Extracted records
Content starts

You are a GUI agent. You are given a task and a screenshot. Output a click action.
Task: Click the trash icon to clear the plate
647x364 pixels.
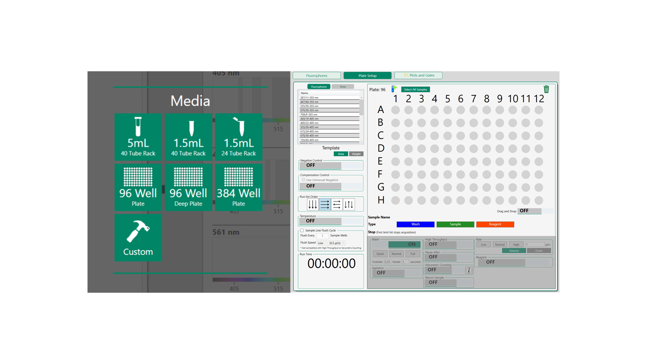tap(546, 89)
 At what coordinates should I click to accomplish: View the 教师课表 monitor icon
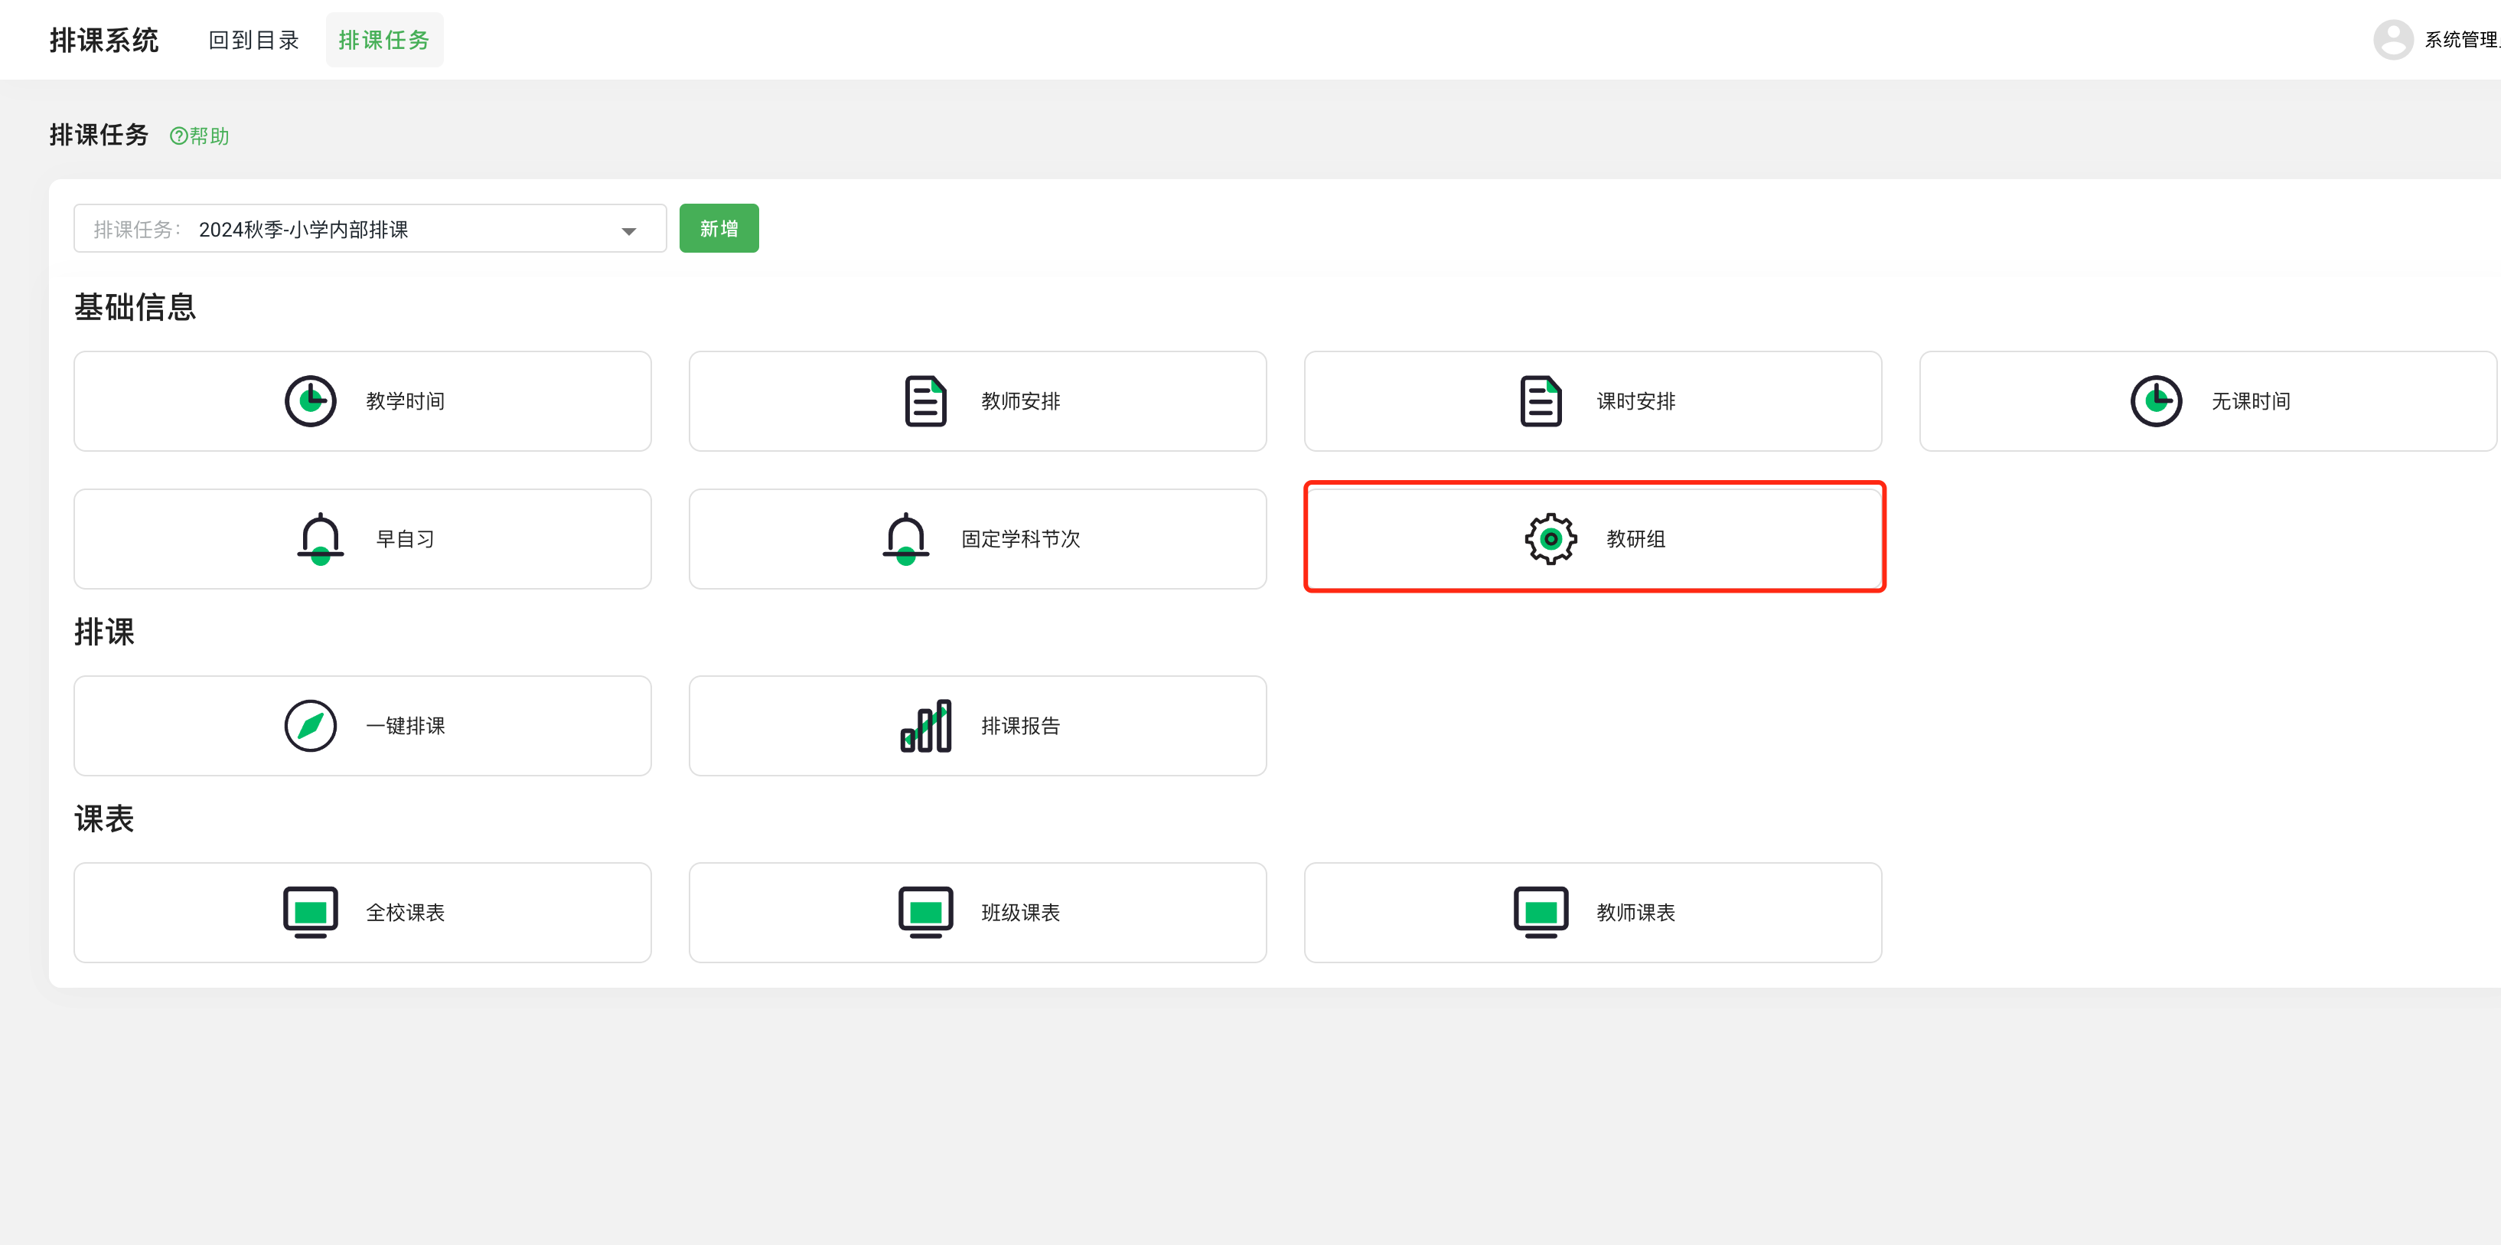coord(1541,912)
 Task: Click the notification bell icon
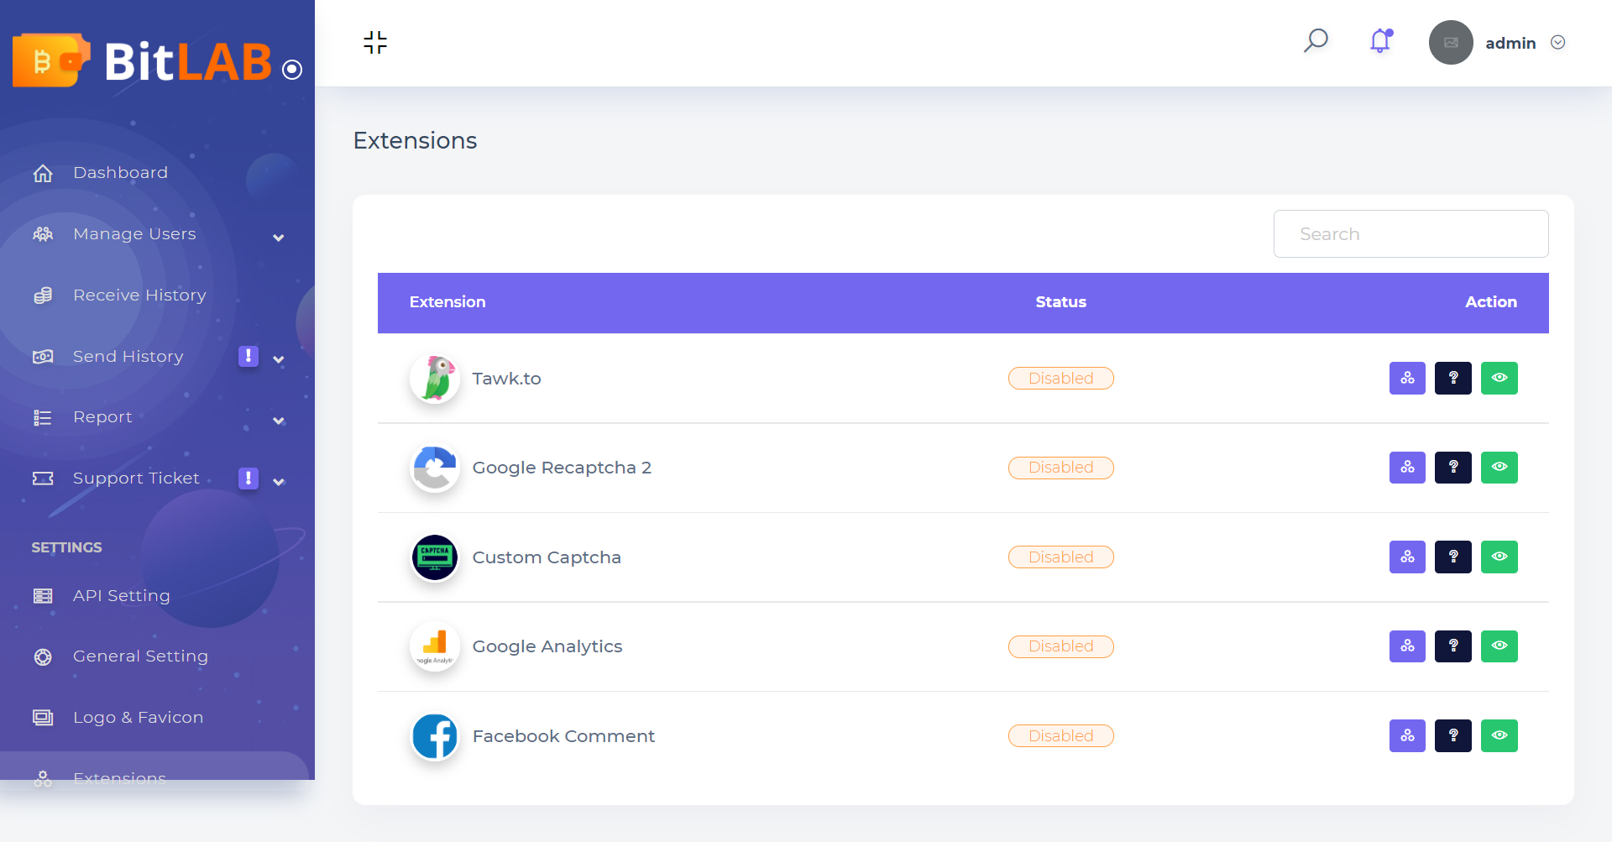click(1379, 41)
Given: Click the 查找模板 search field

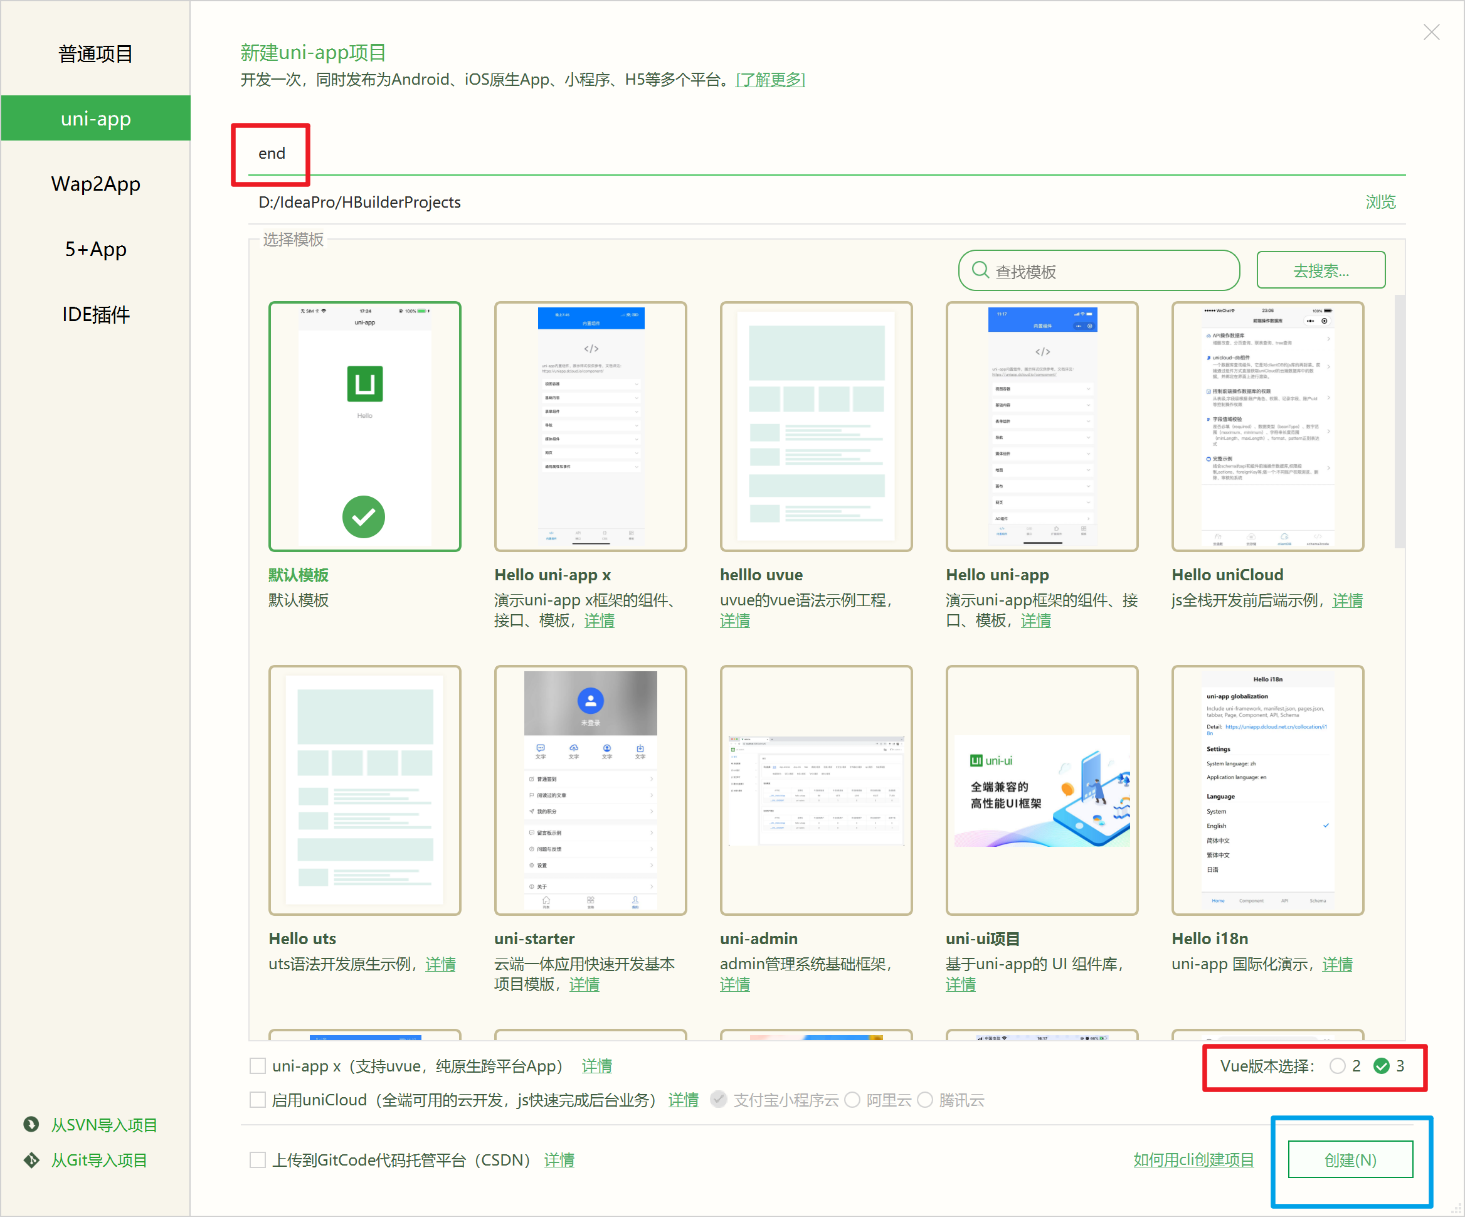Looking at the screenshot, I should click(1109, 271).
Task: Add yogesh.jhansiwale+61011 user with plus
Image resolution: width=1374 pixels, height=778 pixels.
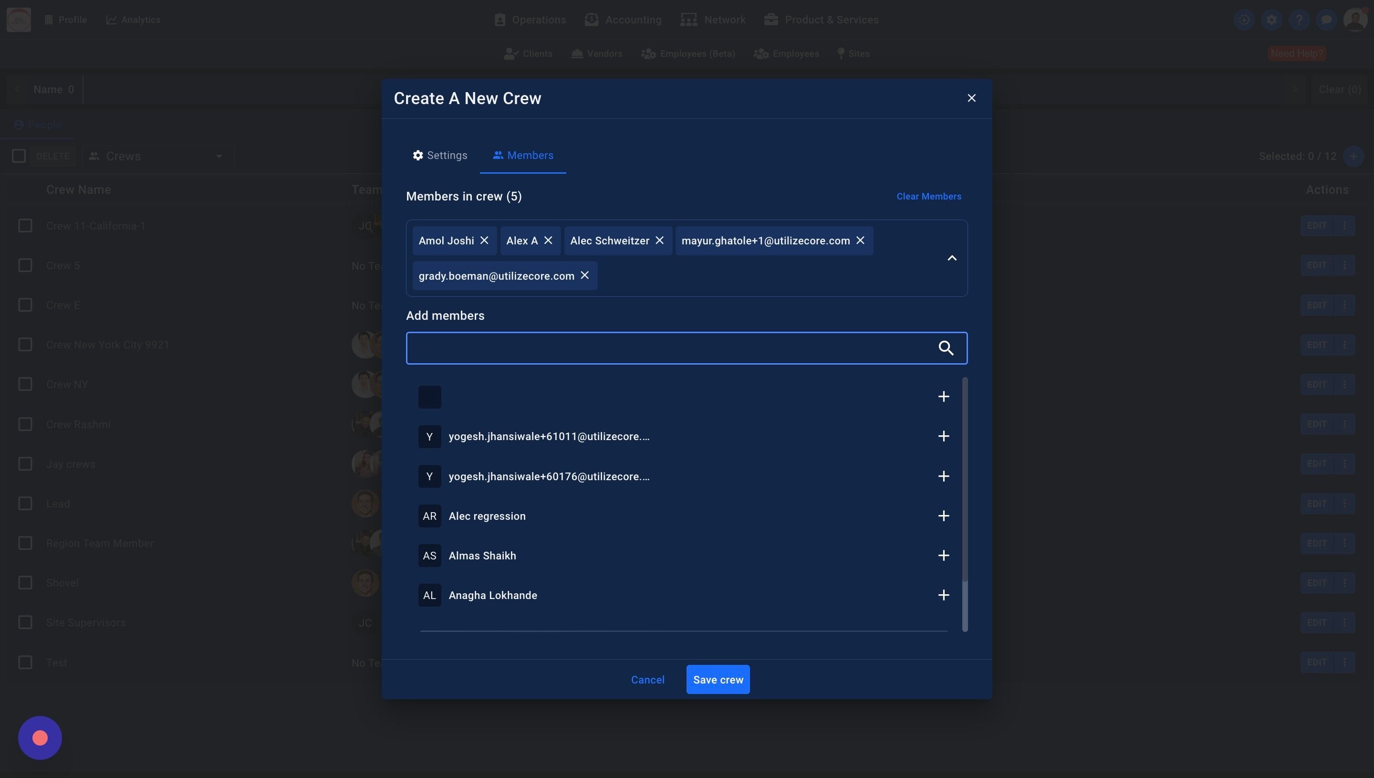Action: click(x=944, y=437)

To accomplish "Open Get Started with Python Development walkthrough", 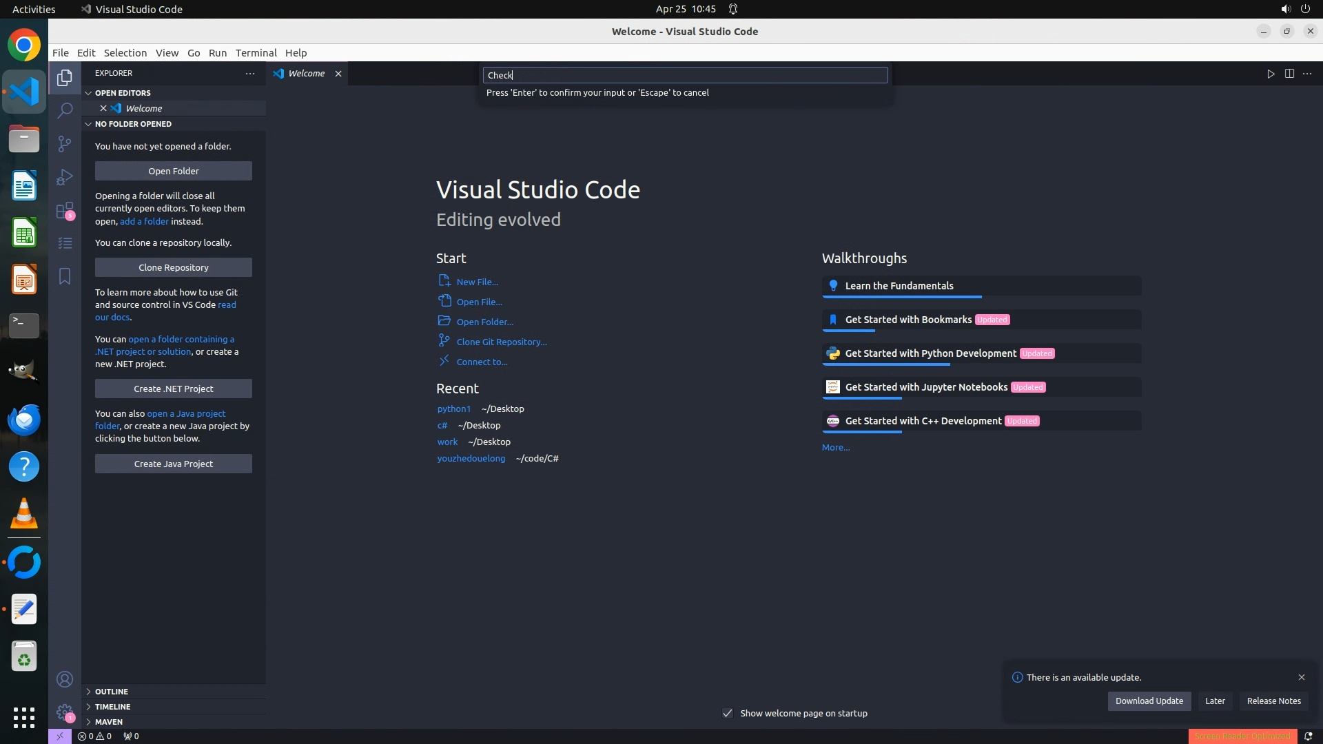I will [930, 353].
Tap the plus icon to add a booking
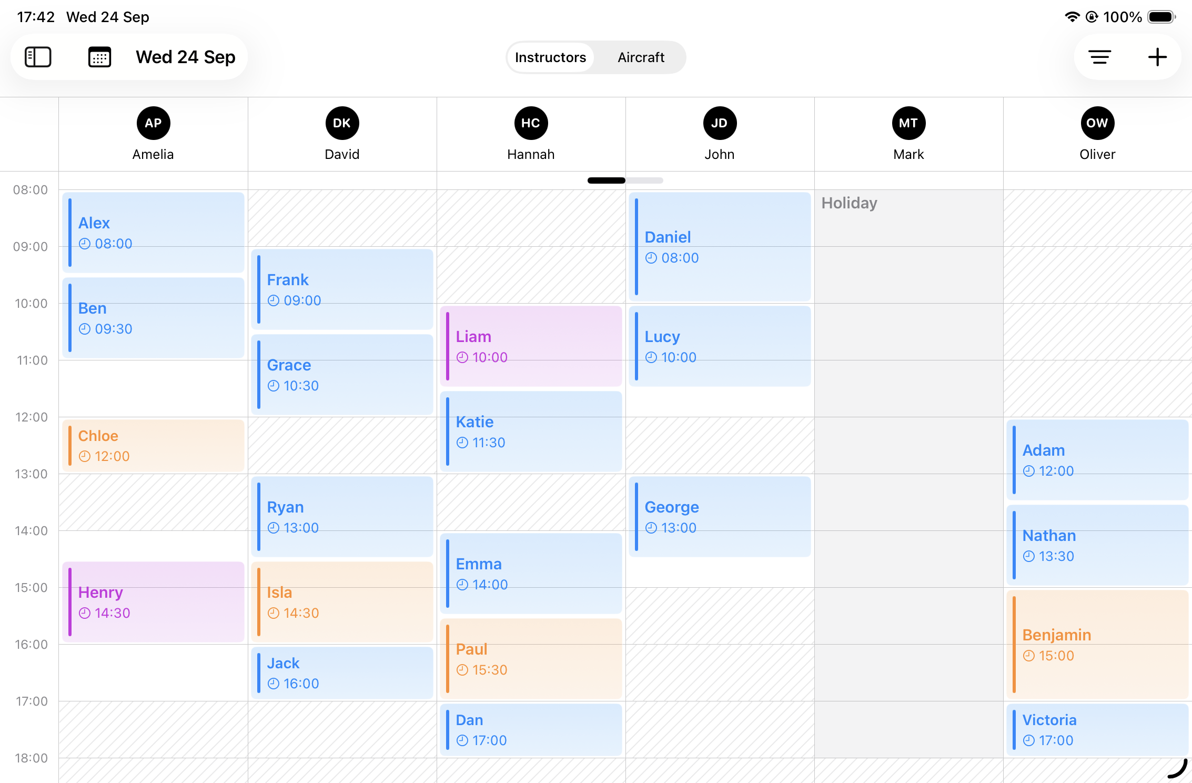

Content ends

◆ Work required: Copy each line in the data that holds the word "plus".

◆ Result of this task:
Task: Add yogesh.jhansiwale+61011 user with plus
Tap the plus icon to add a booking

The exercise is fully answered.